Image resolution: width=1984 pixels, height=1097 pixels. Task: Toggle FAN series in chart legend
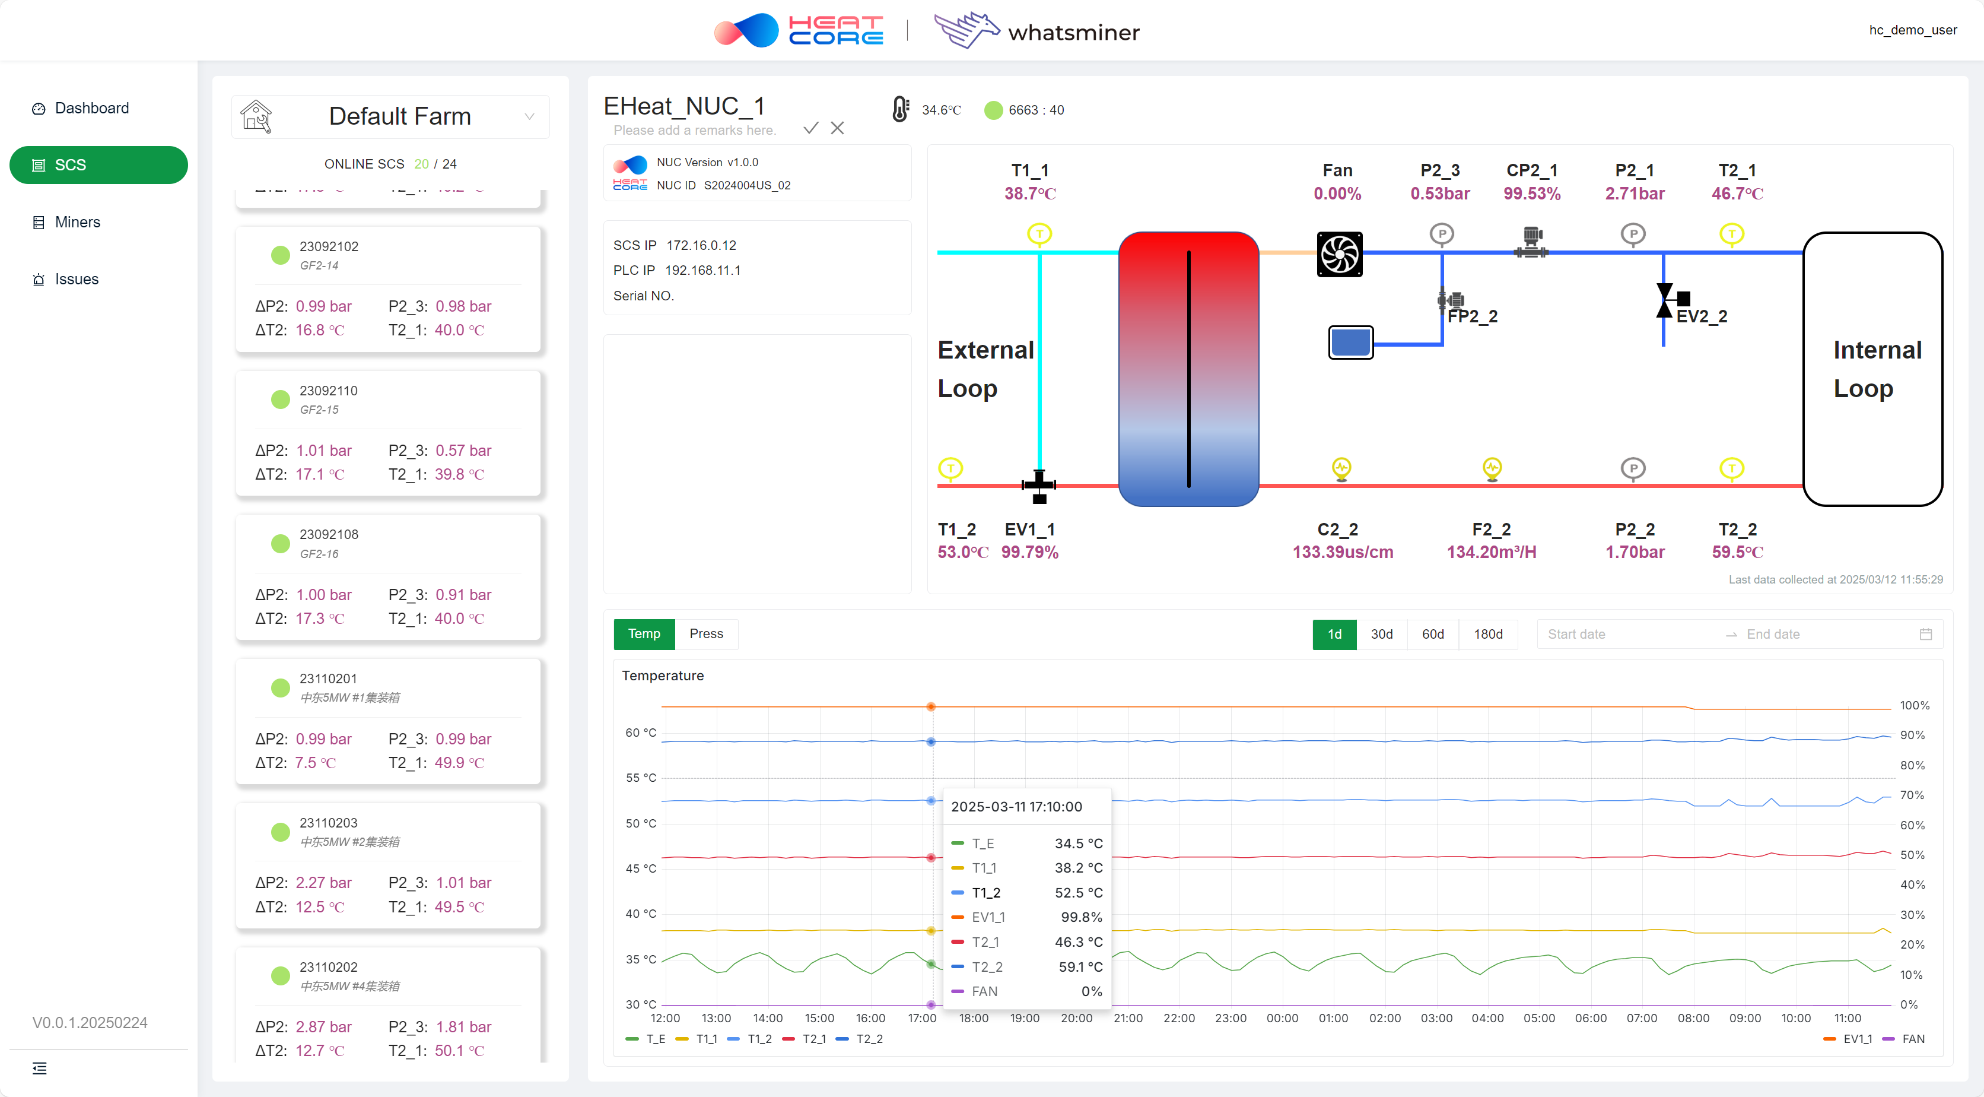(x=1903, y=1038)
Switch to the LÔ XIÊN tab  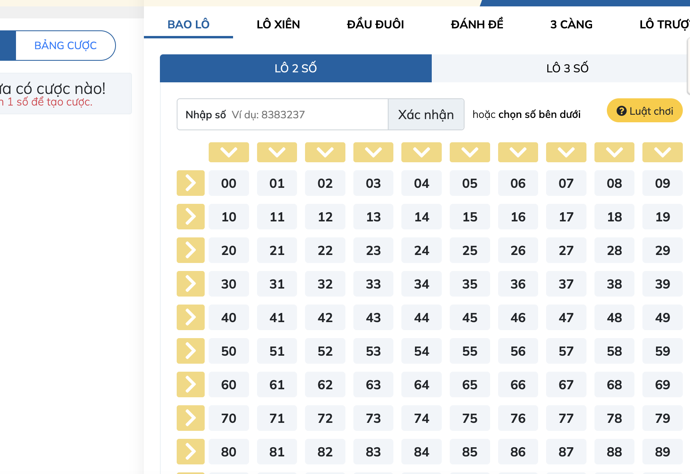point(278,24)
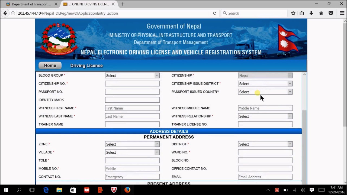The image size is (347, 195).
Task: Open the Downloads arrow icon
Action: (311, 13)
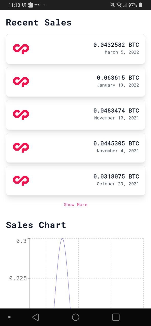Tap the muted sound icon in the status bar
Viewport: 151px width, 326px height.
tap(112, 5)
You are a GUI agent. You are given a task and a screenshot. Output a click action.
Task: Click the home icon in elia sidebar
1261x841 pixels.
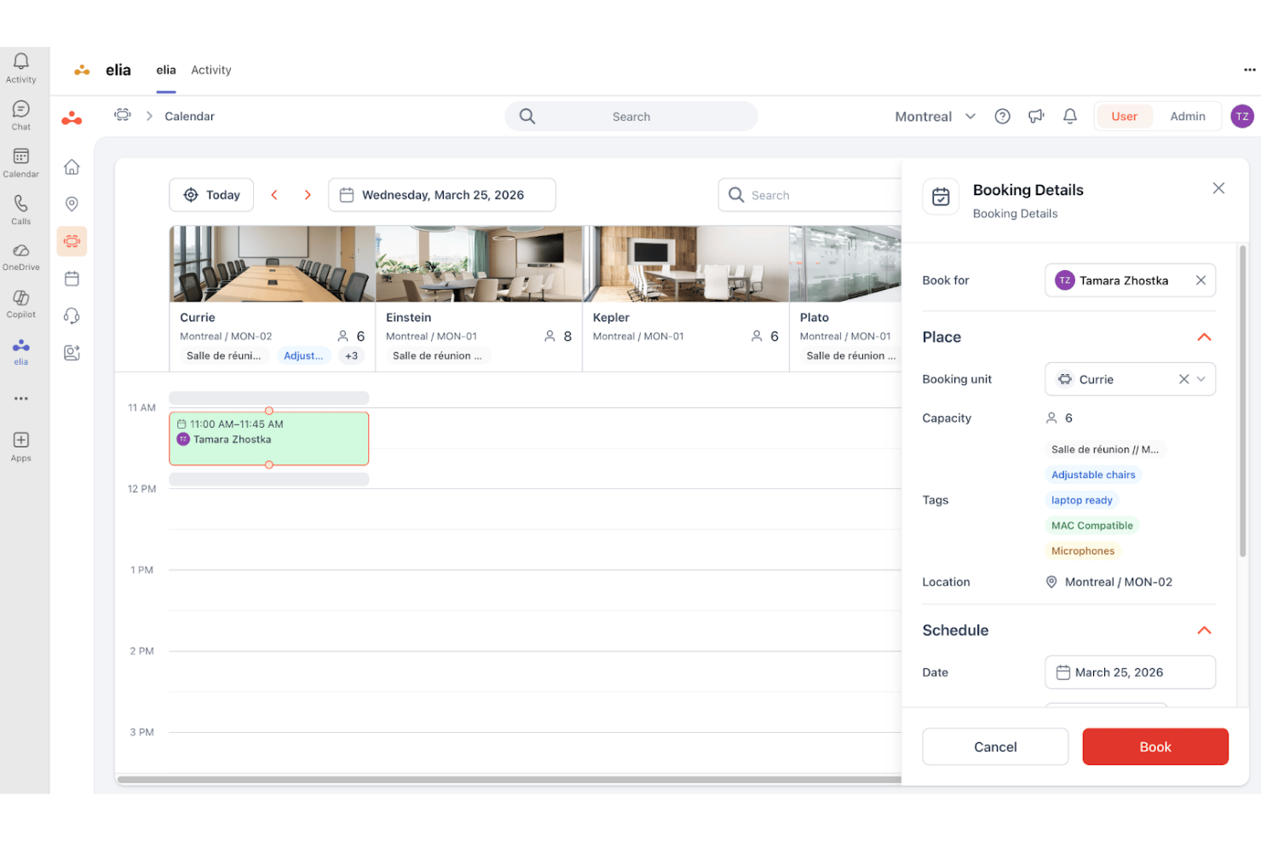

■ WORK REQUIRED: Extract, word for word, every line from the one containing "You are a GUI" to the end of the data above, both ends included, and leave out the pictures.

■ COMPLETED TASK:
You are a GUI agent. You are given a task and a screenshot. Output a click action.
Task: Click the home icon in elia sidebar
1261x841 pixels.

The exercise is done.